Lloyd's Maritime and Commercial Law Quarterly
PRODUCTS LIABILITY AFLOAT
Alfred J. Kuffler
of Messrs. Rawle and Henderson, Philadelphia
Claimants with increasing frequency in the last few years have laden their cases on vessels flying the banner of “products liability” and sailed into the harbours of refuge provided by the American Courts sitting in Admiralty where the claims have generally been well received1. Products liability theories permit recoveries against defendants such as shipbuilders, manufacturers and sellers of equipment and machinery used aboard ships, as well as ship repairers and repairers of components manufactured and sold for shipboard installation.
These defendants do not have the protection, for example, of the Hague Rules or the Carriage of Goods By Sea Act in actions for cargo damage, or the Rules of the Road in collision cases. Moreover, presentation of claimant’s prima facie case against such defendants is becoming ever more simple, since with the adoption of breach of warranty and strict liability theories, claimants need not prove that the defendants were negligent.
This article will outline the present state of the law of products liability in United States Courts sitting in Admiralty with the purpose of illustrating the exposure to which defendants in these areas may be subjected. The article will also point out that any shipbuilder, repairer, manufacturer or seller of shipboard equipment based abroad whose contact with the U.S. involves any efforts whatsoever to do business here, will probably be subjected to the jurisdiction of the American Courts. Once in the U.S. Courts, difficult choice of law problems can arise and foreign-based defendants can suddenly find themselves subject to the theories and liabilities imposed by the U.S. maritime law of products liability.

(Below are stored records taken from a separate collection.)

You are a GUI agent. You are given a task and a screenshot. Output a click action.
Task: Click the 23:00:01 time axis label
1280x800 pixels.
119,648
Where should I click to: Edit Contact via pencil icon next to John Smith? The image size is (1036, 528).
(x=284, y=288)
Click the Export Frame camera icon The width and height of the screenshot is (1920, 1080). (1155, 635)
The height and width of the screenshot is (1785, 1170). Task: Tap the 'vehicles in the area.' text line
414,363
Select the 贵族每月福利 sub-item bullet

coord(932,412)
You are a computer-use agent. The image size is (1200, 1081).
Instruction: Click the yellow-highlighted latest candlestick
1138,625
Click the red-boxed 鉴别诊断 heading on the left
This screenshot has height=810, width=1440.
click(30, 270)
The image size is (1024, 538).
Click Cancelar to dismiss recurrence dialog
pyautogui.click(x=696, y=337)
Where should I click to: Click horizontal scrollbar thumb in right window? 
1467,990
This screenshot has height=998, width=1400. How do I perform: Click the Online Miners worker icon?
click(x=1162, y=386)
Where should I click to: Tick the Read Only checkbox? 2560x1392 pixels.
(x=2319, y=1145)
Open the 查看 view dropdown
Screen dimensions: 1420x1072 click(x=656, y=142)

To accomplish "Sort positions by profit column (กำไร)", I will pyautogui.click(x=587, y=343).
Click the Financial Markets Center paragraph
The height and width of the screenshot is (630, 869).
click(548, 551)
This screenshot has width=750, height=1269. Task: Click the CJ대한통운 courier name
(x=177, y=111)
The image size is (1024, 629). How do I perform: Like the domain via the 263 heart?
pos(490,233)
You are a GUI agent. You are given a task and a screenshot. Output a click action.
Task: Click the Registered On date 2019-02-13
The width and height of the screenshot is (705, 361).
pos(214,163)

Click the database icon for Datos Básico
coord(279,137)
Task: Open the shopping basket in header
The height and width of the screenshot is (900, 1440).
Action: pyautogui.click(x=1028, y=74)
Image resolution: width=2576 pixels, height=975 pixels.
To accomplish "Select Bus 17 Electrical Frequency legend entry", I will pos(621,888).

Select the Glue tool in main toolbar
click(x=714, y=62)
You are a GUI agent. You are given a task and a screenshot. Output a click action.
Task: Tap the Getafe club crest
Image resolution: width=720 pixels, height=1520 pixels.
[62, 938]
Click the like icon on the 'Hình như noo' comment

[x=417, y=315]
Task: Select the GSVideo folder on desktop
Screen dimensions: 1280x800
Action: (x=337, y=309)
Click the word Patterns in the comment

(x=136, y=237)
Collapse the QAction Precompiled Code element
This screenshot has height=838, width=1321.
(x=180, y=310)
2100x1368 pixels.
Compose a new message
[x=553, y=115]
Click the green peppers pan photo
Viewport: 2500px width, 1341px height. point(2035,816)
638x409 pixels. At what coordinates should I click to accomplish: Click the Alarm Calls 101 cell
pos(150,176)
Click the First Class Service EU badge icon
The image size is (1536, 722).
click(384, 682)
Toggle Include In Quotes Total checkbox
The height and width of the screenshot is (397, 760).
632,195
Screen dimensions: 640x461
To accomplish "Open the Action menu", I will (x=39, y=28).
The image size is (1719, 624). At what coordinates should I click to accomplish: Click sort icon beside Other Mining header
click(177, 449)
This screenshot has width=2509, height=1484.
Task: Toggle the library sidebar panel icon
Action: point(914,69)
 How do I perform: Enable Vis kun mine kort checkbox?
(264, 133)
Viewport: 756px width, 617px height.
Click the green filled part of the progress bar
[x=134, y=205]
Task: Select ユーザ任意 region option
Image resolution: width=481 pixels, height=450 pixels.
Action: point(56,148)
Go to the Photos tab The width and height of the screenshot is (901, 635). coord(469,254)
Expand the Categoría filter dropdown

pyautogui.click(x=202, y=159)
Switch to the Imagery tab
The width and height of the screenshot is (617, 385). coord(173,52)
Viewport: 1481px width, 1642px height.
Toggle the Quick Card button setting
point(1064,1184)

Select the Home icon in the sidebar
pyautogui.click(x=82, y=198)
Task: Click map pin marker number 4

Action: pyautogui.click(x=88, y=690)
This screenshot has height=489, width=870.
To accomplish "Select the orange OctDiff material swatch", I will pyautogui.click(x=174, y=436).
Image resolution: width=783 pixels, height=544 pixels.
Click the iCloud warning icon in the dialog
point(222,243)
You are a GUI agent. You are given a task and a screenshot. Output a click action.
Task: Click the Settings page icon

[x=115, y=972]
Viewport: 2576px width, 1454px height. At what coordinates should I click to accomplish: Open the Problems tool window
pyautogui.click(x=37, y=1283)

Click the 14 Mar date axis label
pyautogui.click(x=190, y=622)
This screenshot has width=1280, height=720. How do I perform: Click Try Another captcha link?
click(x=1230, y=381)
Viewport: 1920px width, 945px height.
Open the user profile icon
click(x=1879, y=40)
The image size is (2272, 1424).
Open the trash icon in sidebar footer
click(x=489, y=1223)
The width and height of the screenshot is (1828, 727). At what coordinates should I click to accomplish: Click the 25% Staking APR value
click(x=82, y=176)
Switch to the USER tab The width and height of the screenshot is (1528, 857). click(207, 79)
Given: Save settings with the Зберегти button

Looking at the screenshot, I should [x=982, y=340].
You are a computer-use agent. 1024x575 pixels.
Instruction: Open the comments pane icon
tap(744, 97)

It is not the purpose of this article to present an exhaustive listing of all the authorities nor to attempt in every instance to reconcile the decisions. Rather, this article attempts to present a practical summary of the law in this area and some of the pitfalls which can trap claimants and defendants alike when engaged in litigation.
The article will also point out the difficulty, if not outright impossibility, of predicting in advance of a casualty the limits on the exposure of those subject to jurisdiction of the U.S. Courts. This problem is caused by the difficulties in resolving choice of law problems, and the unsettled nature of the case law on products liability in the Admiralty Courts. While all of these problems can generally be solved as each casualty occurs, such after-the-fact analysis comes too late to assist commercial interests in appraising the magnitude of the risks to be incurred in a venture and to take the steps necessary to protect themselves from such exposures2.
1 See for example Sevits v. McKiernan-Terry Corp., 264 F. Supp. 810, [1966] A.M.C. 1953 (S.D.N.Y. 1966) where the Court ruled that plaintiff had a cause of action for products liability in Admiralty against the supplier of a component part of an engine for a dirigble “in the interest of justice and fairness.” ibid. p. 814.
2 Although beyond the scope of this article, there is the related problem of the liability attaching to surveyors, classification societies and others who may inspect, test, and approve vessels and their equipment. See The Marine Sulphur Queen, 312 F. Supp. 1081 (S.D.N.Y. 1970), modified 460 F.2d 89 (2 Cir. 1971), cert. den. 409 U.S. 982; Steamship Mutual Underwriting Association, Ltd. v. Bureau Veritas, [1973] A.M.C. 2184 (E.D. La. 1973).